SHORE in Lenapehoking ESSAY by Kaitlyn Kramer

 

 

In the last weeks of April after a tireless winter, the sun’s appearance became consistent and a frozen New York City began to thaw. We shed our wool layers and our dormancy as the layers of snow melted to reveal the earth below. With this reveal of land and skin, the city quickly regenerated. Communities were reborn. Around the same time in April, Emily Johnson introduced her own form of warmth to New York. She began on the shore.

As I emerged from underground on a Far Rockaway bound subway, I saw the morning sun glisten atop the calm Jamaica Bay and felt worlds away from my Brooklyn home that had grown all too familiar during the long winter months. When I exited the subway at my destination on Rockaway Beach Blvd., I consumed the familiar scents of cold air and sea and recalled the coastal town where I was born and raised. Homesick doesn’t quite describe this sensation; I was home-filled.

I continued to think of the various homes I’ve come to know—of memories of their peculiarities and their roles in the different stages of my life—as I walked to Firehouse 59, the meeting point for the first event of SHORE: Lenapehoking. The plan was to join local volunteers in a dune restoration project following a story walk led by the high school student leaders of The Rockaway Waterfront Alliance. The importance of home, particularly the way that individuals come together because of shared adoration and respect for their homes and communities, was evident from the moment I entered the gathering.

Firehouse 59 bustled with movement as volunteers interacted with one another, peeling oranges and playing an impromptu game of soccer. I was sitting on a picnic table observing the ease and comfort of those around me when I noticed that Emily was running with the ball, exuding pure joy and laughter. When the activity wound down and Emily briefly described SHORE and the structure of the day, I reminded myself of the context of this event—I was at an art performance. I forgot.

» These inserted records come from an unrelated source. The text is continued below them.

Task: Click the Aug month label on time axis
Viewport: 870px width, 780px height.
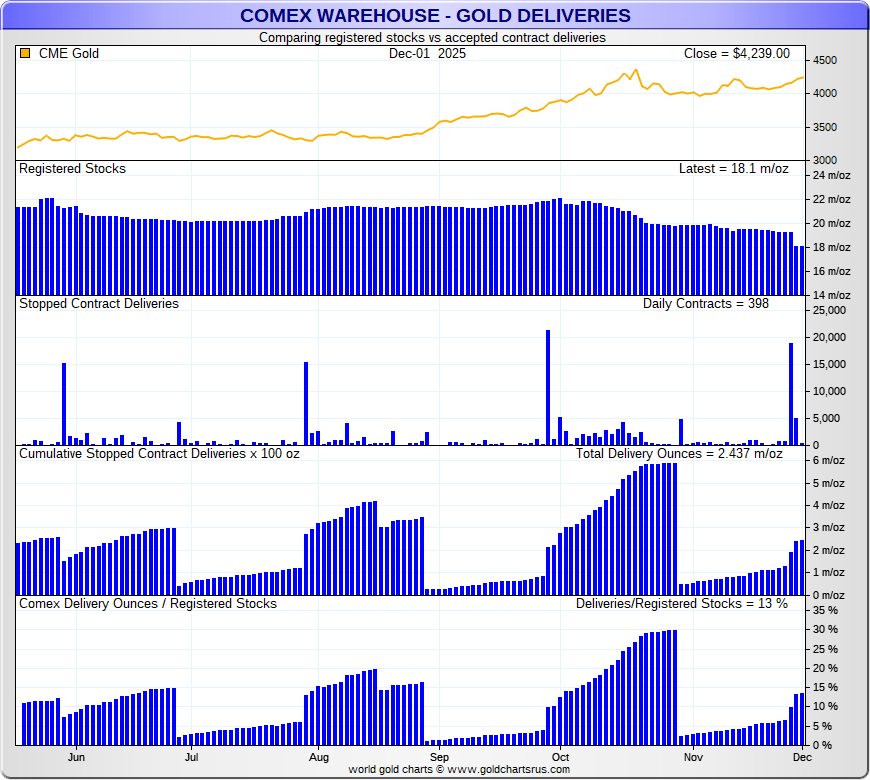Action: click(x=318, y=758)
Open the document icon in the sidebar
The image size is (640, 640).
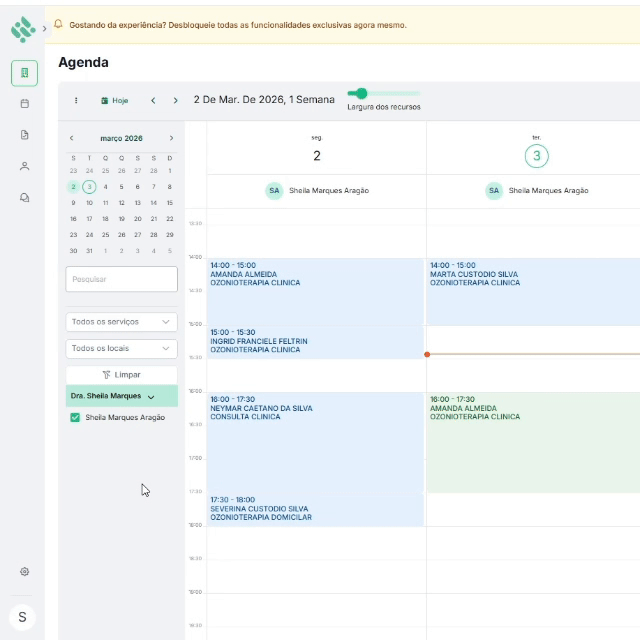(24, 135)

This temporary lapse in awareness of the context of my participation continued to occupy my thoughts as words were shared. Members of The Rockaway Waterfront Alliance’s high school internship program, Shore Corps, relayed personal stories of their involvement in the Rockaway community and how their participation in the program has helped to connect them with the physical environment where they were born. I attempted to recall another instance where I forgot I was in the presence of a work of art. Nothing. However, this revelation is not a negative one; in fact, it was exciting. I contemplated SHORE’s humble merging of art and life—of performer and audience, of history and action, of land and movement—realizing that this bond is what made our presence on the beach that day so profoundly pure. It was honest.

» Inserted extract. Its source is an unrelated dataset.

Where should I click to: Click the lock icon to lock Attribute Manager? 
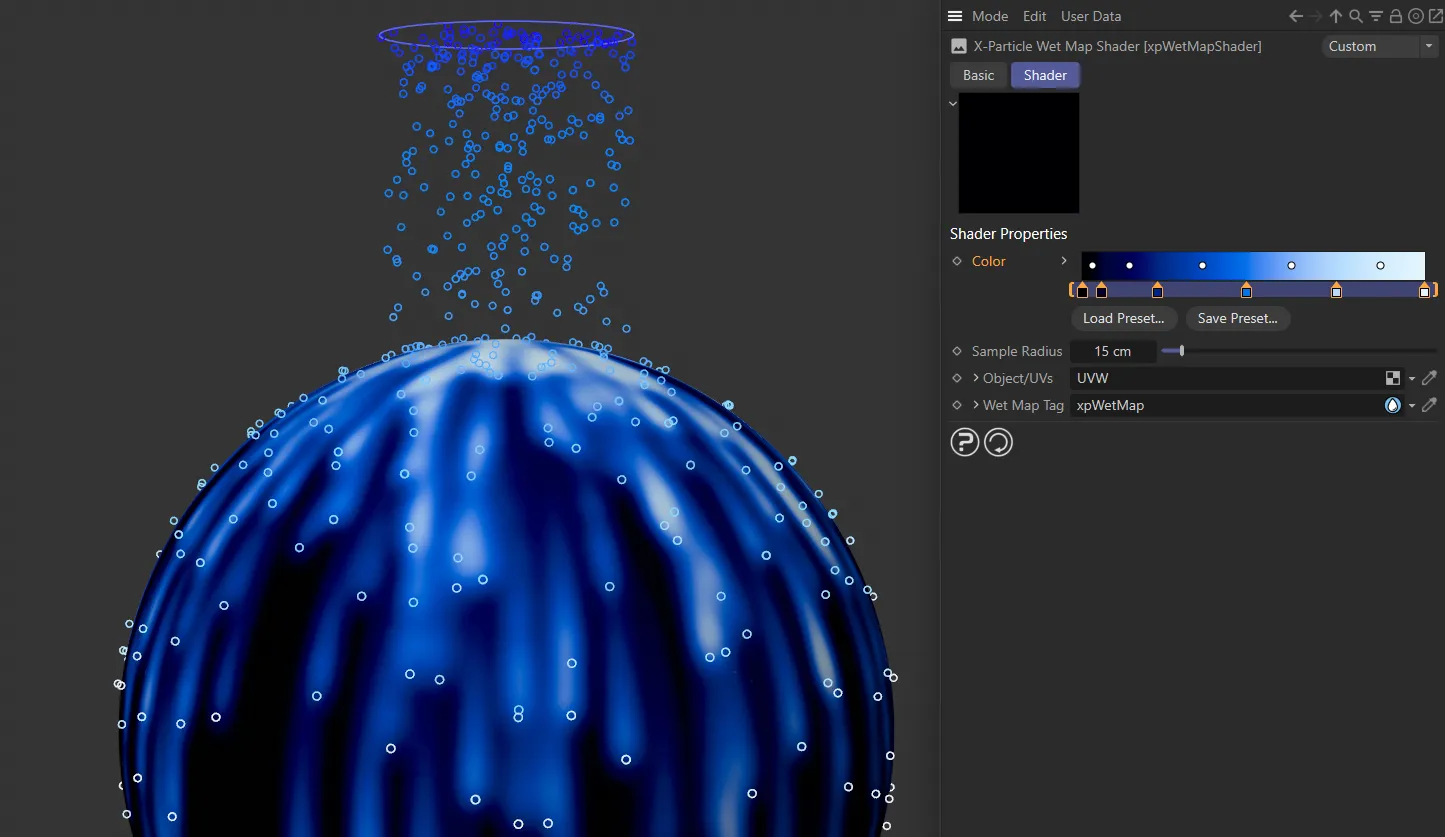pyautogui.click(x=1395, y=16)
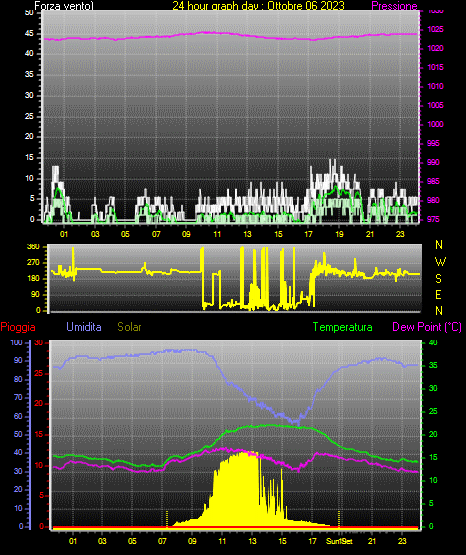
Task: Click the SunSet marker on time axis
Action: click(x=339, y=541)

As we traveled from the lawn to the dunes where we would plant two hundred native shrubs in an attempt to restore the beach, which was severely damaged in Hurricane Sandy, the stories never ceased. I spoke with excited students who would head to college in the fall to study architecture and environmental science, leaving their home in the Rockaways for the first time. I heard reflections ranging from the devastation of the hurricane to a fight for the inclusion of a bike lane along Rockaway Beach Blvd. In each distinct recitation the significance of community was apparent, and it played out as we worked together to plant the shrubs along the dunes. 

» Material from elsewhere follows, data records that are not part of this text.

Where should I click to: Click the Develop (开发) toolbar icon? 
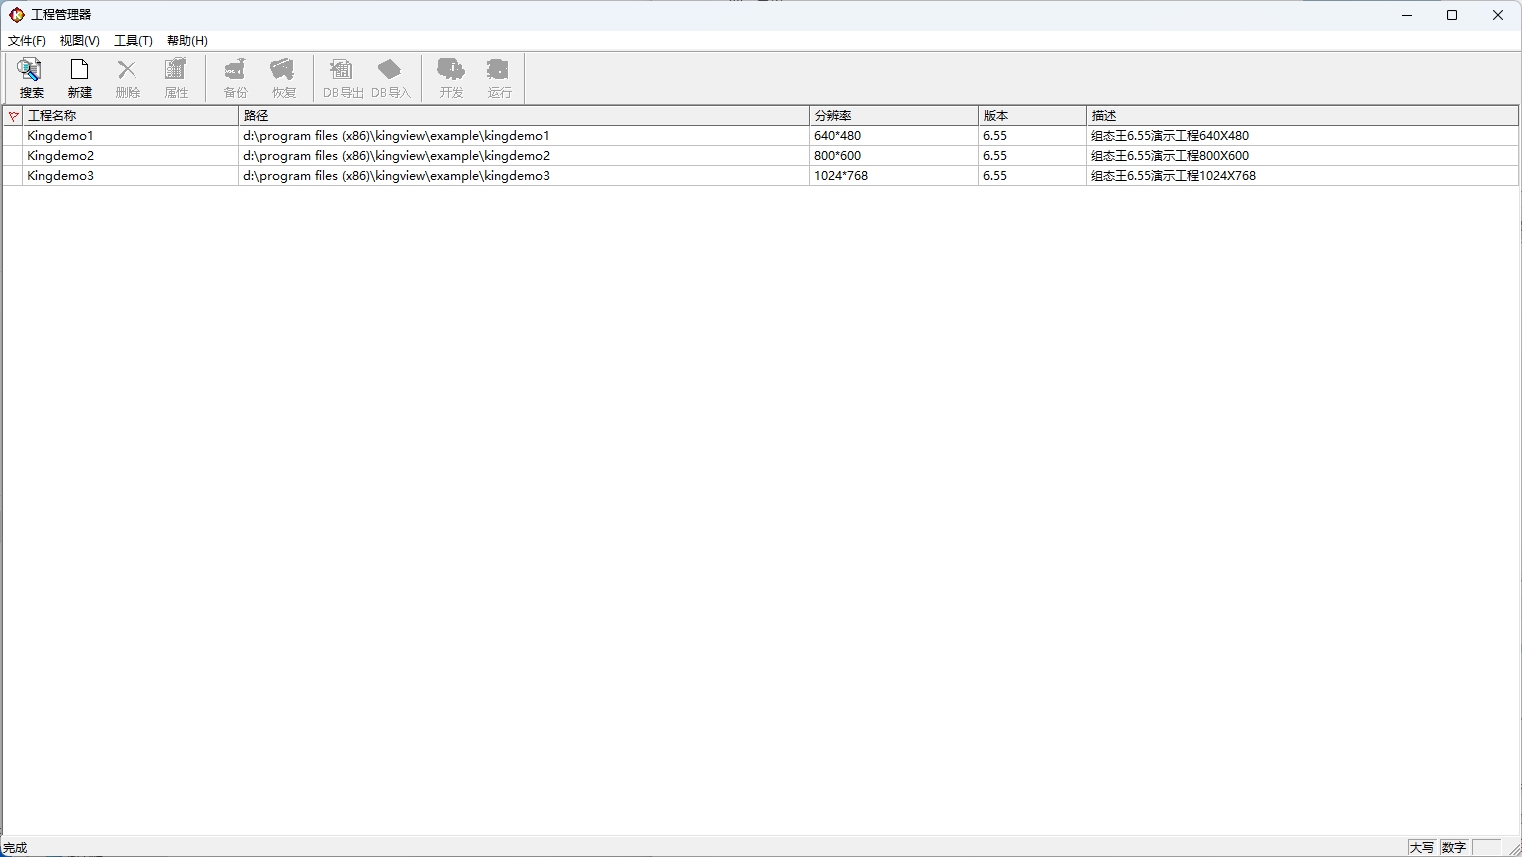[451, 77]
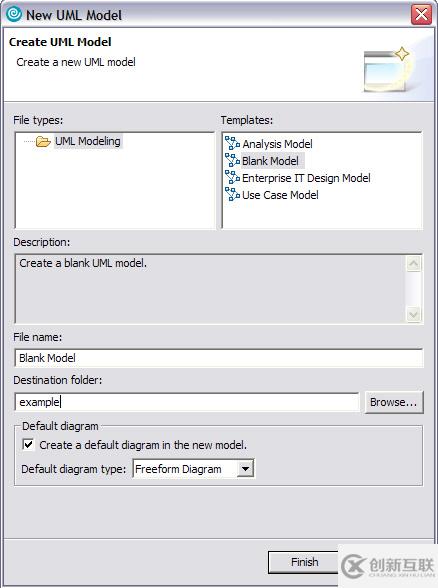Click the description scrollbar down arrow
Viewport: 438px width, 588px height.
(414, 314)
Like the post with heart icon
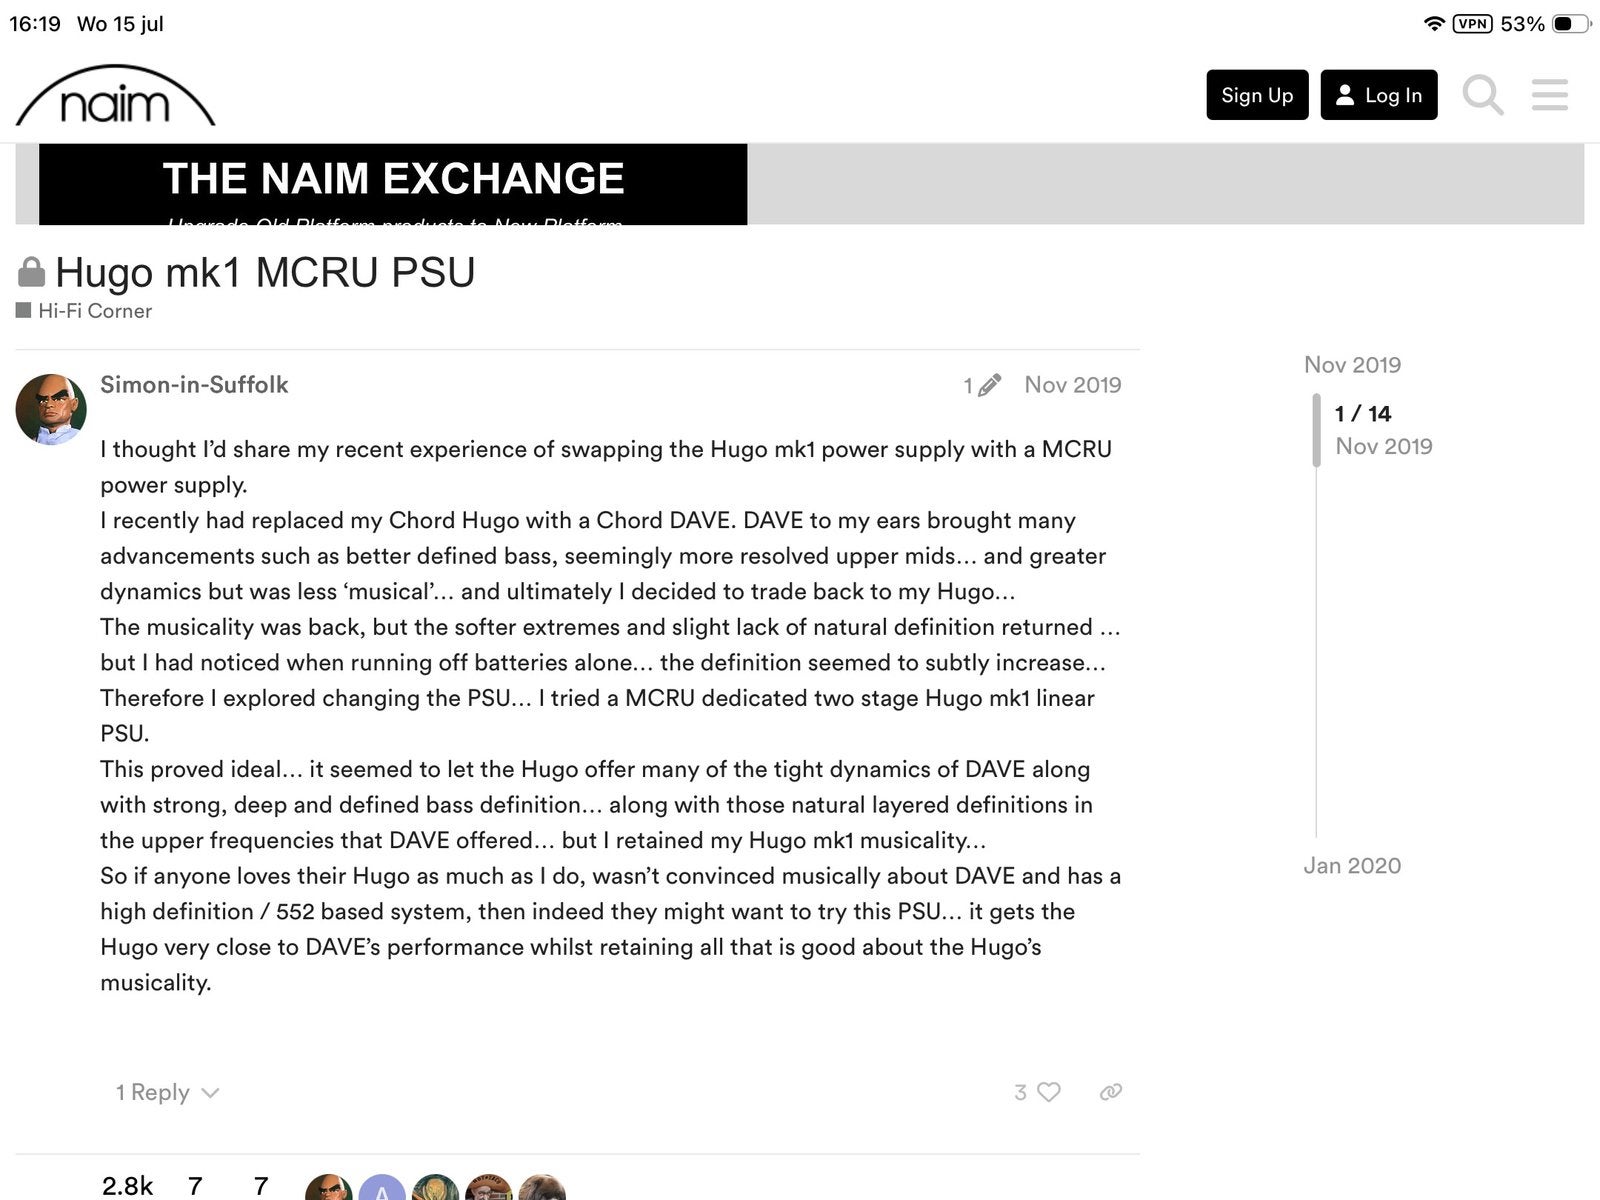 tap(1048, 1092)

After all two hundred shrubs were planted, we gathered near an entrance to the newly renovated boardwalk where were asked to form a circle together and to take turns speaking synonyms for “joy.” As the group stumbled through the task, laughing and enacting the meaning of each unique word, I spoke with a poet and musician who was participating in the SHORE: Story curated reading later that night in downtown Manhattan. We shared brief anecdotes about the different cities we call home, our thoughts on our common experiences, and what drew us to Emily’s SHORE performance project. I asked him if there was a theme that would unite all of the storytellers that evening. He responded: we will tell stories of home. As I left the beach, warm with shoes full of sand, preparing to descend back underground, I felt ready to write my own.